04-03-2014, 02:28 AM
Lauren Johnson Wrote:Peter, I really don't understand the stiffener issue. Do you understand it and mind explaining it to those of us who don't?
Hi Lauren and Peter,
I was just bouncing around on the Internet to see how much play the NIST omissions issue has gotten and saw Peter's thread here and Lauren's question.
The stiffeners are vertical plates on the girder which are welded to both the web and flanges. NIST claimed that when the girder web was pushed past its seat at the column connection that the load was too much for the .855" thick flange to take and that it would fail by bending upward. That would be true if it was only the flange involved and that is what the figures in the NIST report show.
However, the drawings for WTC 7 were finally released due to a FOIA request about three years after the WTC 7 report and when they were reviewed it was found that the girder had these 18" high x 3/4" thick web to flange stiffeners. The stiffeners make the flange about 58 times stronger in bending and make the NIST collapse initiation hypothesis impossible. The stiffened flange makes it so they can't push the girder far enough to get it to fall off the seat by causing the flange to fail.
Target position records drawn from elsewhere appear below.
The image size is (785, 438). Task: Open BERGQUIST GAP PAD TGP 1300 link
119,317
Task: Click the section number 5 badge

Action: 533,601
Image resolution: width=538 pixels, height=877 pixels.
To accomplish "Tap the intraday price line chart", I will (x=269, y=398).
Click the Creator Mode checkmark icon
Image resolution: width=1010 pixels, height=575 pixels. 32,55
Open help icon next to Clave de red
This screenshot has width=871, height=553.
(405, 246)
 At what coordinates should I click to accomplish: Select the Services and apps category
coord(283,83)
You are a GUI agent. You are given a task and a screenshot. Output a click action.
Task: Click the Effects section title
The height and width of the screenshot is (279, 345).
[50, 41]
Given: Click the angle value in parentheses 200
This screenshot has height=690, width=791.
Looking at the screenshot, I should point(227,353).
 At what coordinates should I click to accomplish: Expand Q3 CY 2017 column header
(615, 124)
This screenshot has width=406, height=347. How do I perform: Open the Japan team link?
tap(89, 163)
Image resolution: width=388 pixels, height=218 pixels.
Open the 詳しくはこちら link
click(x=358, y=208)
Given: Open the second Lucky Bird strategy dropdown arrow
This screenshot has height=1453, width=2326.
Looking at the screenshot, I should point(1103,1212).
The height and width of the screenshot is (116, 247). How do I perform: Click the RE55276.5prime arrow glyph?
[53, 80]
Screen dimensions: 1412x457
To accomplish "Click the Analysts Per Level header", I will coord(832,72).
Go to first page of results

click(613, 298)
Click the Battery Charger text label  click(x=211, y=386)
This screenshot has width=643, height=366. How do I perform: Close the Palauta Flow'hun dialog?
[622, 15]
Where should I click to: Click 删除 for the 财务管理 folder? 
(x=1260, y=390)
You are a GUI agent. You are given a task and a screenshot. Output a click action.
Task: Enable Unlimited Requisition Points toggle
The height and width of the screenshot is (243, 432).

The interesting thing is that they did not release all of the drawings and the actual girder fabrication drawing was not released. However, there was an assembly drawing which showed the girder to column connection from the side and it contained the stiffeners. David Cole found them and notified several of us about it asking if it would make a difference. I immediately knew it would and the structural engineer (Ron Brookman) who got the drawings released sent NIST a letter about it. They ignored the stiffener issue for almost two years but Cole finally got them to admit they left them out which they claimed they did as they were for web crippling and that their analysis said web crippling wasn't an issue. Of course, that is circular reasoning and they cannot get around the fact that these stiffeners strengthen the flange enormously. They will have to redo their analysis with the omitted features included. This somewhat invalidates the NIST WTC 7 report as they no longer have an initiating mechanism and they will not be able to make bare assertions any longer without review after this hit to their credibility.